> [Task goal] Once you find the line containing "Defendo (406, 1994)" in the data below, copy it and each following line exactly, up to and including the line containing "Store (702, 123)", and nothing else.

(Saved data entries)
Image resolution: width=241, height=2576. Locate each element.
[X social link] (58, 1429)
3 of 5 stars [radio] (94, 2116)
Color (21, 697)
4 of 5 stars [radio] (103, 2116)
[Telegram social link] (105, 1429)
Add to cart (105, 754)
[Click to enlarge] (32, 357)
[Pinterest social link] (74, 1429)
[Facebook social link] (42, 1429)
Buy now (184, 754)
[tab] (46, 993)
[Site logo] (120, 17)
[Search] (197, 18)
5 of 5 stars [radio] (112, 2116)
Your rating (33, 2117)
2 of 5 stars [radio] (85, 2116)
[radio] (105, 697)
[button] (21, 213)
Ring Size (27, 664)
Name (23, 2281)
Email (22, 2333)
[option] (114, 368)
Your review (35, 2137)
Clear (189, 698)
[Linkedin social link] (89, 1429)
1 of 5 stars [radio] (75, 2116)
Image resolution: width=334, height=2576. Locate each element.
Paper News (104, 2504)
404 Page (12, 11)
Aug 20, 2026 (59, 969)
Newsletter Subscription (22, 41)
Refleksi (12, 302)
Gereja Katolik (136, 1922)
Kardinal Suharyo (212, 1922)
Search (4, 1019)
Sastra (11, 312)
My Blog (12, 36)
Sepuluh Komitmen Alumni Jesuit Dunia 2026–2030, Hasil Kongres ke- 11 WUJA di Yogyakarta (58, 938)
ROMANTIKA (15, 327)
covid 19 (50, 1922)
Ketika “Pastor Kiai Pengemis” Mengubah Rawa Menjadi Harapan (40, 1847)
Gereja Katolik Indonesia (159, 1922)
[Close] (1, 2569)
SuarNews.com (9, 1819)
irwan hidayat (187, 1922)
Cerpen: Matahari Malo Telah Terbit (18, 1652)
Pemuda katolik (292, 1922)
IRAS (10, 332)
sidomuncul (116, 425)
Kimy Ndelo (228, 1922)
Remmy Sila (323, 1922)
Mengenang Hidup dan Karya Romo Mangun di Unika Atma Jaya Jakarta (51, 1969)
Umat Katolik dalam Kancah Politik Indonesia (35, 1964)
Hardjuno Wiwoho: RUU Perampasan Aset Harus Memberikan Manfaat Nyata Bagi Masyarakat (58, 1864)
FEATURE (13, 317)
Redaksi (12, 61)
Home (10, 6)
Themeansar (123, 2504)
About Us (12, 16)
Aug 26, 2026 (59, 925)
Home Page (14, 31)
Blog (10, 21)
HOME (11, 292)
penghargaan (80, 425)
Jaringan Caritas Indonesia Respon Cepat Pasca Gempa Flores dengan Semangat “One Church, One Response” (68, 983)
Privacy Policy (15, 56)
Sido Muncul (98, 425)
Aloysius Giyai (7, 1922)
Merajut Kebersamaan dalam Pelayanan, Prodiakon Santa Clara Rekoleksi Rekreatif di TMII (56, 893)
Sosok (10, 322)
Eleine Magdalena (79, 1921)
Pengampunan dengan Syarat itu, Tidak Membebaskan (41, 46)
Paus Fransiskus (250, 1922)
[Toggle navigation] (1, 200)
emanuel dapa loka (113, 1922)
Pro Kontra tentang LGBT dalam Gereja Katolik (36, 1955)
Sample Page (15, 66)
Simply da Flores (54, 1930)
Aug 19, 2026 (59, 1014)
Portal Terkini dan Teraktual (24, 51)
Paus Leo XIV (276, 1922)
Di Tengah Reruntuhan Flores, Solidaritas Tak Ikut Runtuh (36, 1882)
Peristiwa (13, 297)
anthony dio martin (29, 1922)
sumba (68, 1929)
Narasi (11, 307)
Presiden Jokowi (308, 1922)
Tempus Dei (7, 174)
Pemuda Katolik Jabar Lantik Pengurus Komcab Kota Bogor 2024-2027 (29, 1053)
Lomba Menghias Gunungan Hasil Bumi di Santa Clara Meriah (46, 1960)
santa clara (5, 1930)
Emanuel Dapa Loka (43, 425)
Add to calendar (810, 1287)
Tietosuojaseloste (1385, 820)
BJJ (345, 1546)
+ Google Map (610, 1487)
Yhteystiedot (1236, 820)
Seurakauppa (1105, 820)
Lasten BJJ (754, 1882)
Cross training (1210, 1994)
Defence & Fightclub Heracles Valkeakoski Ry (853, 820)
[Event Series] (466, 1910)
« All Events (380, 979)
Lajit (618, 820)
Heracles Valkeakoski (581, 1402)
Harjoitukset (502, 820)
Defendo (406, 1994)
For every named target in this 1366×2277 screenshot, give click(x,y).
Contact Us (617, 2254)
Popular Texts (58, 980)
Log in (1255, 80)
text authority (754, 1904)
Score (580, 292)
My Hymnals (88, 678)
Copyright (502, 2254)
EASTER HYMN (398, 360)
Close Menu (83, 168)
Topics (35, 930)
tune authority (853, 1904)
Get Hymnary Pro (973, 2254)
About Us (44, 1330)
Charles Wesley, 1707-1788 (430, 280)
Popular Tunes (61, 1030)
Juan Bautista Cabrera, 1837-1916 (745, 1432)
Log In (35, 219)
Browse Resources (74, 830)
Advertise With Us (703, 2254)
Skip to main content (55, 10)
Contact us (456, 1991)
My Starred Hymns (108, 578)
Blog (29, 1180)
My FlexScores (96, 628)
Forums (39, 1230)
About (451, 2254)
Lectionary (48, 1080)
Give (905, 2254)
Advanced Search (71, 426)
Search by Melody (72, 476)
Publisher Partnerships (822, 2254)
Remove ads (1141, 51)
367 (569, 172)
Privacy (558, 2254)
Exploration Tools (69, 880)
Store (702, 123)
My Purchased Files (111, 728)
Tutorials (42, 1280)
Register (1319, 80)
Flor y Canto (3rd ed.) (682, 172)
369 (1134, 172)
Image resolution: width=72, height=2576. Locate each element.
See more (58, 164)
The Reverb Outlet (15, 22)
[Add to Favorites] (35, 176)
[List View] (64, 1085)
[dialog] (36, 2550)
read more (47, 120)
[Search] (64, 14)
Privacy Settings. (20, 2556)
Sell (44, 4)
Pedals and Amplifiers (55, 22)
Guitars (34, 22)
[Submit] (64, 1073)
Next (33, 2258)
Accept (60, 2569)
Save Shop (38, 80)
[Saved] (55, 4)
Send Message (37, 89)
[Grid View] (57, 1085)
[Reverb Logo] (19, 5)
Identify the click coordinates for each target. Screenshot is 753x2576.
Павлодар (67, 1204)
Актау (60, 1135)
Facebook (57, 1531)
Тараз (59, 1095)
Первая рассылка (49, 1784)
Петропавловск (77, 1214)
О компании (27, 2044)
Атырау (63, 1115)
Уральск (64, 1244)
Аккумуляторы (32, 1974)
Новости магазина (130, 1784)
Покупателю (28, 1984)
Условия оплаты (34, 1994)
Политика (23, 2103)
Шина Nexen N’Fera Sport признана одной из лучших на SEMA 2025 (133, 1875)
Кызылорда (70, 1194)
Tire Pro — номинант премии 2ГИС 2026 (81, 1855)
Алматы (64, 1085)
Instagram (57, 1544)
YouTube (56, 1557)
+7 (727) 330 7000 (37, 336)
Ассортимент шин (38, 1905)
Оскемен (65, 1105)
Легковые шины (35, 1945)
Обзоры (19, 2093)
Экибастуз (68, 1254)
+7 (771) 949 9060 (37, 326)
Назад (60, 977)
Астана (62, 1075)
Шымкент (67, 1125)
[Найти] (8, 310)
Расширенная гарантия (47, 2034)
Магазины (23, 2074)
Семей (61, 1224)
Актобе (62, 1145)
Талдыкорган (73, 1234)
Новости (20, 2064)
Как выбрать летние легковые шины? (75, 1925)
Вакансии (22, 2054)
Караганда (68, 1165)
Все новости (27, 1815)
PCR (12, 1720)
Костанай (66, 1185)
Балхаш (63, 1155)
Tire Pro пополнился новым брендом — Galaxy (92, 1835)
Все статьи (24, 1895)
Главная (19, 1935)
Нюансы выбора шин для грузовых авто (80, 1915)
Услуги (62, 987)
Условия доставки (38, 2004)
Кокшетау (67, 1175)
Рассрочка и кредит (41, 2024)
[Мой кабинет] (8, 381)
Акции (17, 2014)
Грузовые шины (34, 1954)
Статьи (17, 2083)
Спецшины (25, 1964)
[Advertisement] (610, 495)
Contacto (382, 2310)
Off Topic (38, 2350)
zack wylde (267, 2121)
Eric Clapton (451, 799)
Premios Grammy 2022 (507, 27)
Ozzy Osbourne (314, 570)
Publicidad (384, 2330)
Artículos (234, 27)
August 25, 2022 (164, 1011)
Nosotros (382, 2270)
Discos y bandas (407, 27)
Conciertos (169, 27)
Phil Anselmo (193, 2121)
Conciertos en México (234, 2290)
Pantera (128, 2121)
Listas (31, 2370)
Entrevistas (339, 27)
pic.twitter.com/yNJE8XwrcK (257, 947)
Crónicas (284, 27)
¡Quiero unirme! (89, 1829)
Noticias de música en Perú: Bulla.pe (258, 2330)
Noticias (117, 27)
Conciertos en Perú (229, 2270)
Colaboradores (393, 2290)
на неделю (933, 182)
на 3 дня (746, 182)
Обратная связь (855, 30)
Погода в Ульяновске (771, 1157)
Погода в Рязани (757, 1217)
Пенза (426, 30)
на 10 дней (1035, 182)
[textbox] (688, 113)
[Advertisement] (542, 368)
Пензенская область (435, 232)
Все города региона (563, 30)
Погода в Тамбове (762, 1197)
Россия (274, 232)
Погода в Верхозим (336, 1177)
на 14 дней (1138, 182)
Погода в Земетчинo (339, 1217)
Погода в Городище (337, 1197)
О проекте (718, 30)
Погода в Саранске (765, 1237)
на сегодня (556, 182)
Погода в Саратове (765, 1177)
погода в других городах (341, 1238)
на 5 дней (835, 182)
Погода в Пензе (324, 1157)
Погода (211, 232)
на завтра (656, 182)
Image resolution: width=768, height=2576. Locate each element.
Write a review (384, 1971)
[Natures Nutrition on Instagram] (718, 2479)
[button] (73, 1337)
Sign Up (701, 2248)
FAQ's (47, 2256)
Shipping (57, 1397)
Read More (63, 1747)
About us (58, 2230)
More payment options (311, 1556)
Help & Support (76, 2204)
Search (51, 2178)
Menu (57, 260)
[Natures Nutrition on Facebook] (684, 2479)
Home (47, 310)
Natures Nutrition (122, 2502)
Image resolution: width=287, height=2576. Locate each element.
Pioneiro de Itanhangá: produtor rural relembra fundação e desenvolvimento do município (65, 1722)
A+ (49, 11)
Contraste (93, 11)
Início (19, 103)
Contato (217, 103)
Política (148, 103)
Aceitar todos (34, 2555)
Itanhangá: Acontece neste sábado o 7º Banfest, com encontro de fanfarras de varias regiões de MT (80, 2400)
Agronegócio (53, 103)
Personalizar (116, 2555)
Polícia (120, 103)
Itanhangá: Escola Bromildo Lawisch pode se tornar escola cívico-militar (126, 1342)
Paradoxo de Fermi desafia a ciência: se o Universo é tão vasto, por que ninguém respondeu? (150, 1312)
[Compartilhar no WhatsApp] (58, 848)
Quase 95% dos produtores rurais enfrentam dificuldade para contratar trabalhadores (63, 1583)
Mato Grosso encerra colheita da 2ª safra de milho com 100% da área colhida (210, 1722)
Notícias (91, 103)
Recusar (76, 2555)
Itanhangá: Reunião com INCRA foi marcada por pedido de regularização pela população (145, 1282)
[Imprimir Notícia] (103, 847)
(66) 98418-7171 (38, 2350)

> [Task solution]
Defendo (406, 1994)
For every named target in this 1366×2277 screenshot, give click(x,y).
Contact Us (617, 2254)
Popular Texts (58, 980)
Log in (1255, 80)
text authority (754, 1904)
Score (580, 292)
My Hymnals (88, 678)
Copyright (502, 2254)
EASTER HYMN (398, 360)
Close Menu (83, 168)
Topics (35, 930)
tune authority (853, 1904)
Get Hymnary Pro (973, 2254)
About Us (44, 1330)
Charles Wesley, 1707-1788 (430, 280)
Popular Tunes (61, 1030)
Juan Bautista Cabrera, 1837-1916 (745, 1432)
Log In (35, 219)
Browse Resources (74, 830)
Advertise With Us (703, 2254)
Skip to main content (55, 10)
Contact us (456, 1991)
My Starred Hymns (108, 578)
Blog (29, 1180)
My FlexScores (96, 628)
Forums (39, 1230)
About (451, 2254)
Lectionary (48, 1080)
Give (905, 2254)
Advanced Search (71, 426)
Search by Melody (72, 476)
Publisher Partnerships (822, 2254)
Remove ads (1141, 51)
367 (569, 172)
Privacy (558, 2254)
Exploration Tools (69, 880)
Store (702, 123)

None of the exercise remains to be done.